Flame and microsoft certificates




















Windows Cannot Find Gpedit. Forged Microsoft certificates found in Flame worm. With forged certificates, the worm makes the malware appear to be actually created and approved by Microsoft. Although he doesn't go into detail as to how the Flame developers were able to sign their code, he does say that it has to do with exploiting a weakness in "an older cryptography algorithm".

It is thought that Microsoft used the MD5 algorithm, which is now considered insecure, to sign these certificates. By using what is referred to as hash collisions, an attacker can create a fraudulent certificate that has the same MD5 hash as the official MS certificate.

While we encourage all customers to apply the officially tested update to add the proper certificates to the Untrusted Certificate Store, as an alternative you can instead place the certificates there in another way.

For example, it might be more convenient to use the certutil command or the Certificates MMC snap-in. Or you might instead choose to manage trusted and untrusted certificates in your enterprise via group policy. Here are the thumbprints of the certificates to be placed in the Untrusted Certificates Store.
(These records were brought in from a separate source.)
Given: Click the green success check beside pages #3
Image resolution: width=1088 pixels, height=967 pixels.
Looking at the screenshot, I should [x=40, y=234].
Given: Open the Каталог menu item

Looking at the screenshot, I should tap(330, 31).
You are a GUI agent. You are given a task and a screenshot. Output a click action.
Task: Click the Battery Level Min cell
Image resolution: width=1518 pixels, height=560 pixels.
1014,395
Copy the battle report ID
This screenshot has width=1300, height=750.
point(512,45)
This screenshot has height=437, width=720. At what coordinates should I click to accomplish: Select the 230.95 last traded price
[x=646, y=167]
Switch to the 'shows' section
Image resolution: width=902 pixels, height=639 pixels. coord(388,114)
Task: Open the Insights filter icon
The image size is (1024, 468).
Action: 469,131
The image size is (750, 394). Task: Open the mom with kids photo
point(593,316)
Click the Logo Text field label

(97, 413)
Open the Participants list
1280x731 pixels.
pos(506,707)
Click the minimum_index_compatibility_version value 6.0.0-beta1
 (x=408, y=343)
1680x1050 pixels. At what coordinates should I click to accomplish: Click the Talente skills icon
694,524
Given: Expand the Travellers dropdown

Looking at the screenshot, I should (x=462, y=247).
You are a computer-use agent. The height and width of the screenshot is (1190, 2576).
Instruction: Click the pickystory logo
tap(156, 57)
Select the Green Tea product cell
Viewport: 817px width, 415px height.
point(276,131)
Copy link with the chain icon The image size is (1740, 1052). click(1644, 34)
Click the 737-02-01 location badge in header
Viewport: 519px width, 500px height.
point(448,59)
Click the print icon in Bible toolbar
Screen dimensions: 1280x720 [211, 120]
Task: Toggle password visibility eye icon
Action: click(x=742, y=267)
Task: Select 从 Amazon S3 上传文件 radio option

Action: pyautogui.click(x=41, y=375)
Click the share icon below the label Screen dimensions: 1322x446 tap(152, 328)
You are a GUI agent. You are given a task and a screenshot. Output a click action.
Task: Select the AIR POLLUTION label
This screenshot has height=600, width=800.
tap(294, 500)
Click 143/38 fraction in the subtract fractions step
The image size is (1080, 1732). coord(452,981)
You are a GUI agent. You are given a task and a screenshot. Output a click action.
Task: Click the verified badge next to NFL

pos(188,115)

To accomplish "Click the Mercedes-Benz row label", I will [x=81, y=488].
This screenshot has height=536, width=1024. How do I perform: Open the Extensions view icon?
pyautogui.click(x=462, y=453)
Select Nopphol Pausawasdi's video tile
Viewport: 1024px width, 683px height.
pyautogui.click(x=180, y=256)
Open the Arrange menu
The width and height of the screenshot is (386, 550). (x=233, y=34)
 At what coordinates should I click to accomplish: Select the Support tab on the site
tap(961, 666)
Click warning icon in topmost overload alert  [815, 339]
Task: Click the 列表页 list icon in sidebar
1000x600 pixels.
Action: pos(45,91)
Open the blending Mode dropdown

Components of the Flame malware were signed with a certificate that chained up to the Microsoft Enforced Licensing Intermediate PCA certificate authority, and ultimately, to the Microsoft Root Authority.

This code-signing certificate came by way of the Terminal Server Licensing Service that we operate to issue certificates to customers for ancillary PKI-based functions in their enterprise. Such a certificate could without this update being applied also allow attackers to sign code that validates as having been produced by Microsoft. The behavior of a crypto library upon encountering an extension marked critical that it does not understand is to fail validation.

Hence, if the attacker wanted a certificate that worked on all versions of Windows they needed to remove this field. To remove the critical extension, the attacker took advantage of a number of circumstances to perform a collision attack:. An essential part of performing a collision attack is that the attacker needs to be able to predict completely the certificate content that will be signed by the CA.

Because of the predictable serial numbers, the attacker can perform a set of certificate enrollments that reveal the likely serial number when they perform their collision attack. The attacker can then apply the collision algorithm documented by Sotirov et. Without this collision attack, it would have been possible to sign code that would validate on systems pre-dating Windows Vista, but that signed code would fail validation on Windows Vista and above. After this attack, the attacker had a certificate that could be used to sign code that chained up to the Microsoft Root Authority and worked on all versions of Windows.

Given the risk for copycat attacks on systems pre-dating Windows Vista, without the complexity of a collision attack, we took action to release an out-of-band update.

We also made a number of changes to the Terminal Server licensing infrastructure to minimize risk in the future:. Microsoft takes the security of its customers seriously; therefore we took the swiftest action that would protect the largest number of customers first. We will continue to take the necessary actions to help protect our customers. Stevens and A. Lenstra and B. Sotirov, M.